» **Excerpt to read**
□ □ □

I disagree, guys. I do realize you may have only been joking. On the surface, when you compare the title to what you want to do, this may seem to be an exercise in futility. The Adler book mentioned explains many different "plans of attack", as it were, that one may use to get the most out of what they read. Much has been written about the lack of reading and lack of a vocabulary facing our society today. It must be admitted that for many, reading comes "naturally". I could site many examples of people on this board that I believe this condition applies to. Many simply "absorb" what they read, and retain it. For those who may not be so blessed, books such as this one will indeed offer strategies and aids to allow less gifted readers to digest and retain what can be gleaned from other good books. I shall wear whatever badge or label this board or this world may put on me concerning books, but the fact shall remain that I love books, and would go broke on them were it not for the restraining grace that the Lord has applied to my life in the form of my financially gifted wife. I do not mean that she is rich, just that she can most definitely balance a check-book.


----------



## SemperEruditio (Mar 2, 2009)

Depends. Before I read the text I will look up the scripture references. Then when I read it clicks. When I read them after it doesn't work as well. Sometimes if the scripture is long or there are many I will read it and write down a one-two word summary of the scripture. Something which will jog my memory of it when the text comes up.


----------



## Rich Koster (Mar 2, 2009)

I admit that I also keep a dictionary handy. Some authors like to use big or obscure words that I have to break down so I can understand what they are saying.


----------



## toddpedlar (Mar 2, 2009)

□ □ □

» **Records for processing**
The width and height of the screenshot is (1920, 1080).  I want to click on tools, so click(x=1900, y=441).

□ □ □

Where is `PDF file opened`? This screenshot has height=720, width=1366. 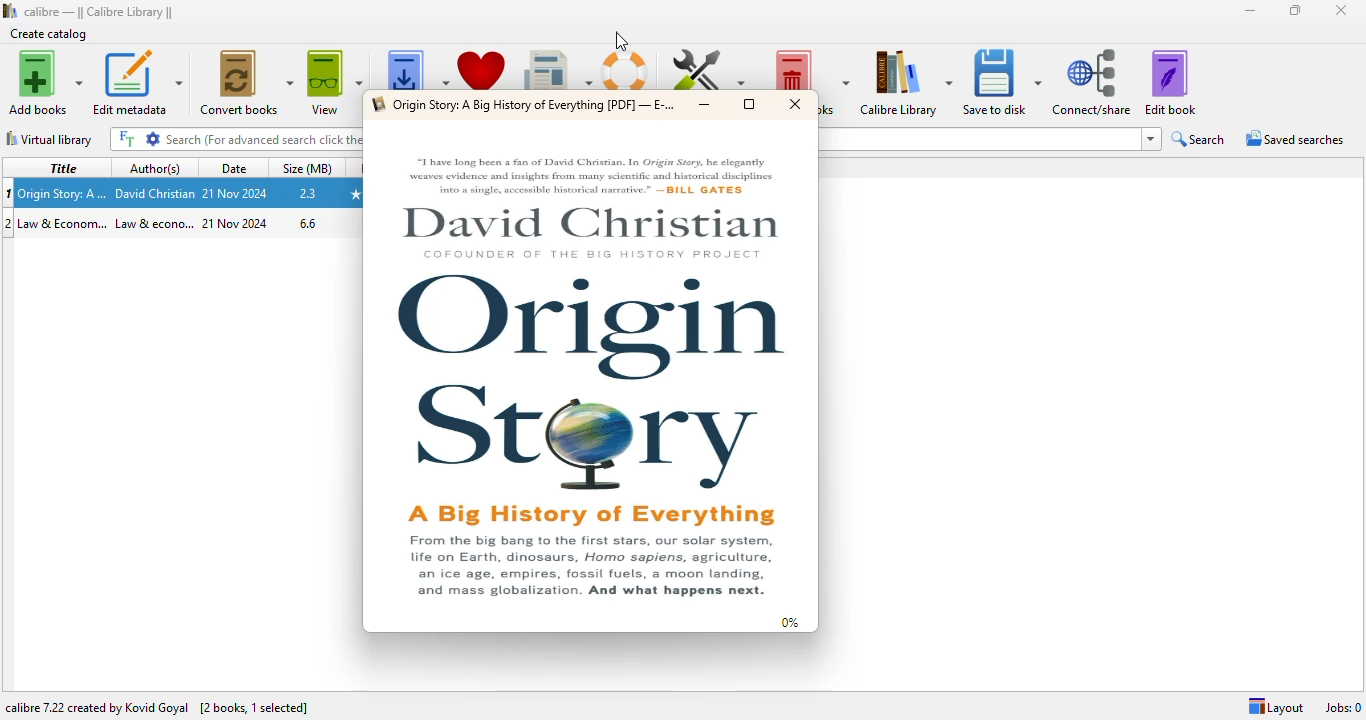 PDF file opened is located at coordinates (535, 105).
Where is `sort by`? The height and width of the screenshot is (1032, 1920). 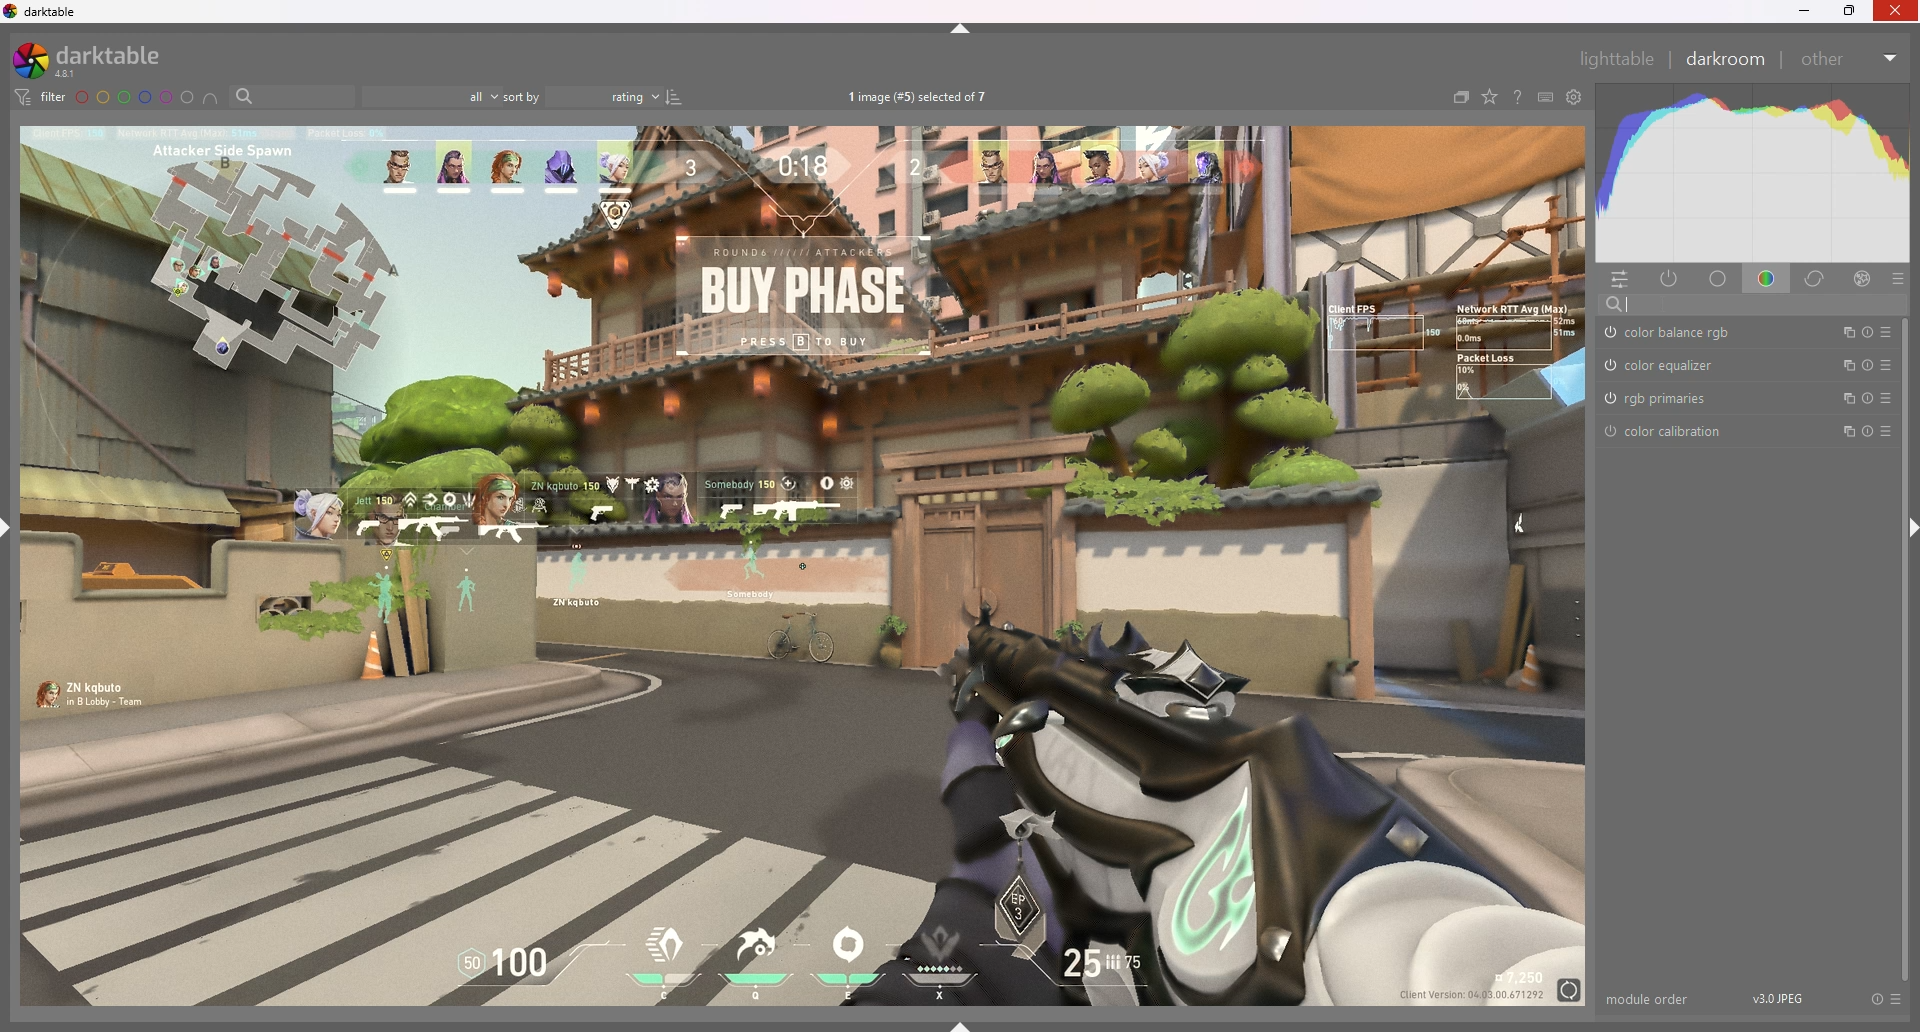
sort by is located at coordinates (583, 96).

□ □ □

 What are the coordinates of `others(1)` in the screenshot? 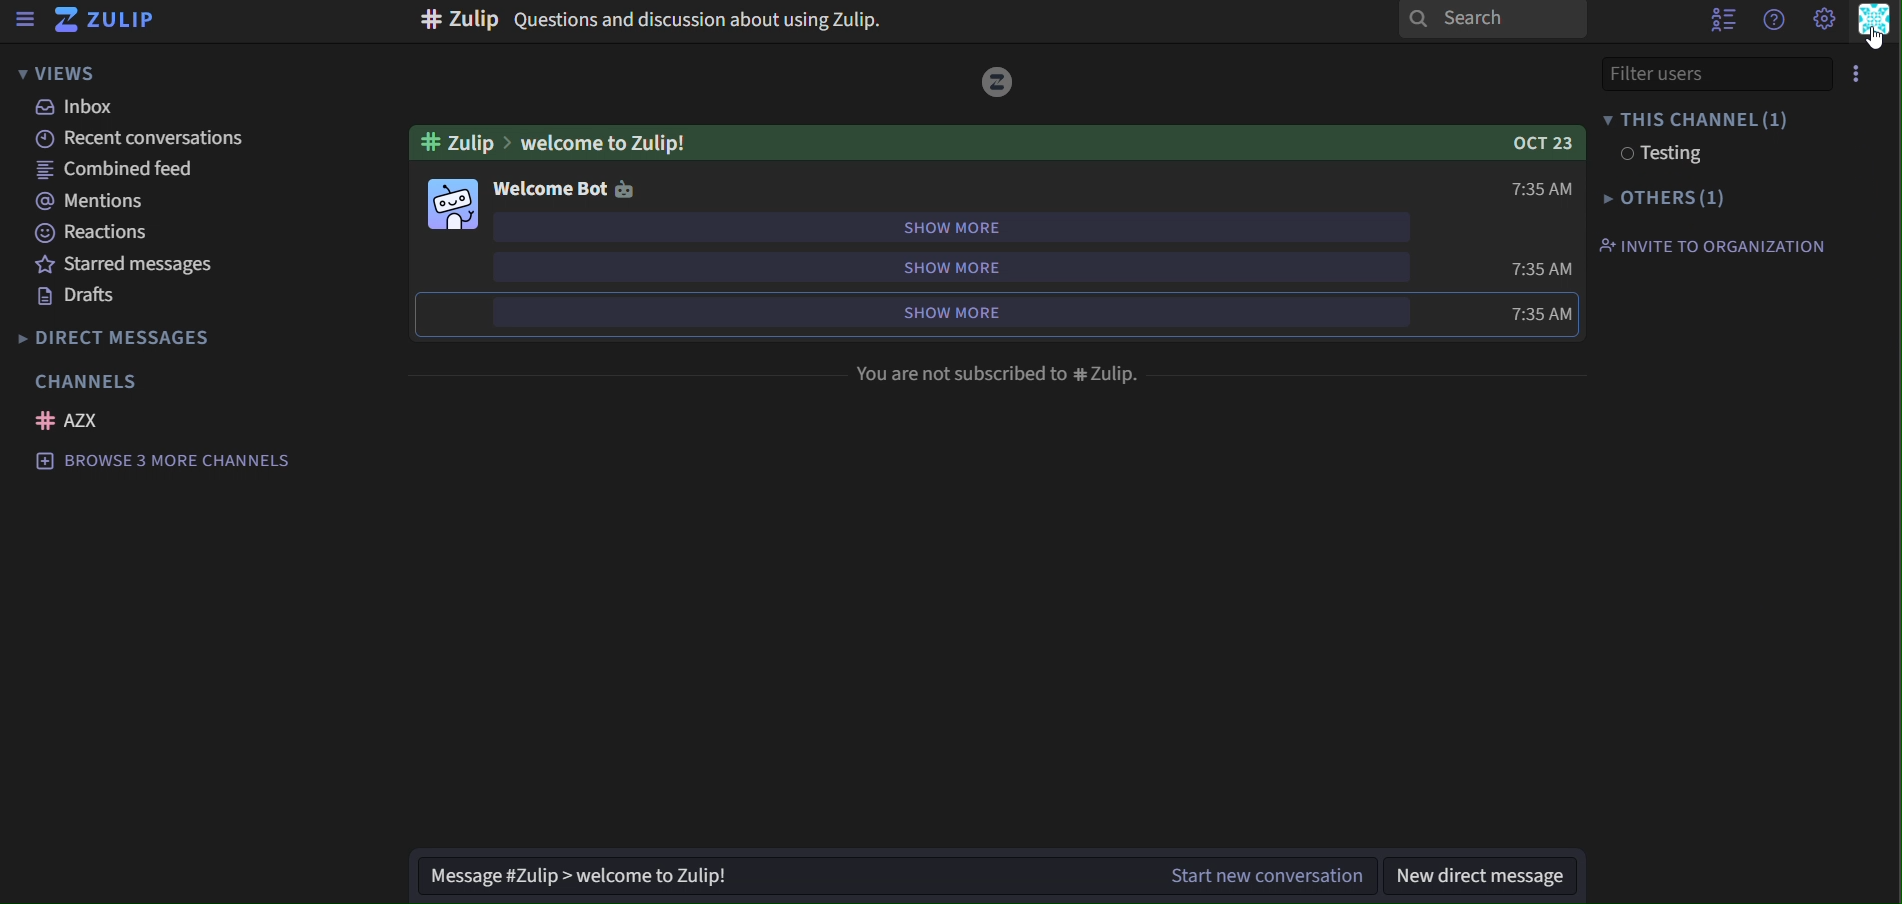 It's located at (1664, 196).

□ □ □

» **Work to complete**
1. Recast the rows, everything from the line containing "is (1032, 1920)." down to the line containing "sort by is located at coordinates (583, 96).", as a Markdown table with the columns Line No. and Line. Skip blank lines and leave the pictures out.
2. Extend the forum thread about getting more out of reading books, picking up where it stops.

» **Task answers**
1.
| Line No. | Line |
|---|---|
| 1 | Where is `sort by`? The height and width of the screenshot is (1032, 1920).  |
| 2 | sort by is located at coordinates (583, 96). |

2.
Skyler said:


> You have to read a book to figure out how to read a book?
> 
> Isn't that like pulling yourself up by your own bootstraps?



The title of that book did always amuse me... thought it does less so now, since I've read it - it's a fantastic book and should be on every student's shelf (and those of us well beyond student years too!)


----------



## Claudiu (Mar 2, 2009)

Another good tip when reading a book is highlighting. What I do: I highlight with specific meaning to my colors, so that in years from now I will find things in the book quickly. My color guide: Yellow [scripture], Green [important things to take notice, and christian/personal growth], Blue [things that are wroth highlighting, yet not very important, or at least not as important as the green one is], Pink [key words, or anything small that needs to be highlighted]

with this, as opposed to just highlighting with one color, the key serves its purpose so that in five years from now when I need to use the book and need to find something quick I will be able to do so. I find it that when I used to highlight with only one color, over time it was hard to find things in the book because everything important was yellow, or the same color throughout the book.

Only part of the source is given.